Where Exceptional Begins
The educational opportunities that students have while they’re here are exceptional, starting with their academic programs of study. Students are exposed to a variety of courses taught by faculty who have high expectations, yet want to see their students succeed. Across campus, students have the flexibility to major and/or minor in multiple disciplines, complete internships, study abroad and take advantage of countless other experiences, while still graduating in four years.

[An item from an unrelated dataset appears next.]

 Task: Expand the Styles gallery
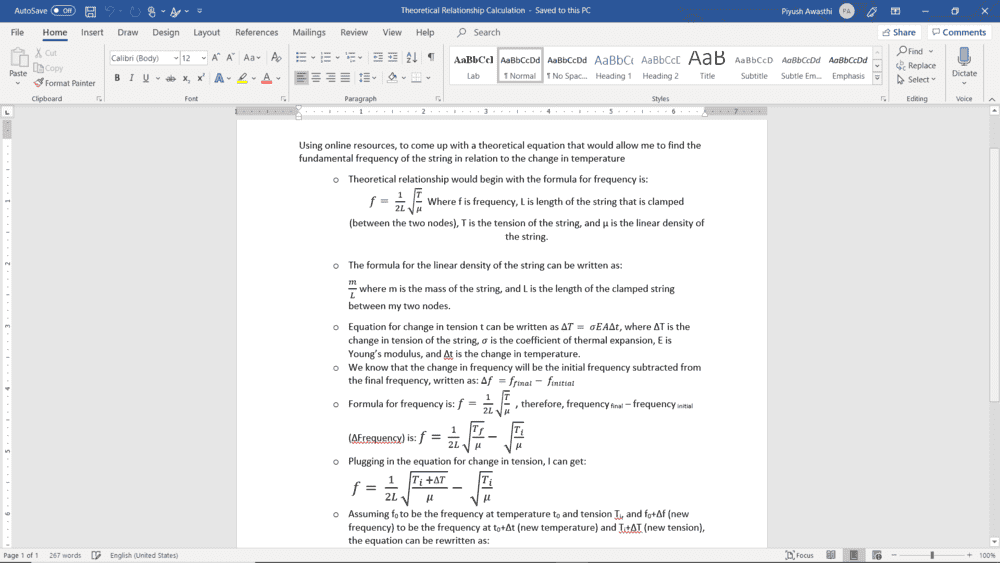pos(877,78)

Academically, Mount Union prepares its students for life after college with a rigorous curriculum that supports critical thinking, collaboration and the development of necessary skills to be successful in a student’s chosen field of study. Our students benefit from an education grounded in the liberal arts. While we want them to excel in their specific disciplines, we also want them to be knowledgeable in fields of study outside of their own and to develop an appreciation for different problem-solving approaches. Students are constantly encouraged and challenged to learn outside of the classroom, applying learned material to practical situations. In addition to strong faculty support, there are numerous resources on campus to help students succeed in their chosen field upon graduation.
Currently, I’m interested in caffeine’s effects on performance, but I also have a strong interest in any sort of environmental physiology research.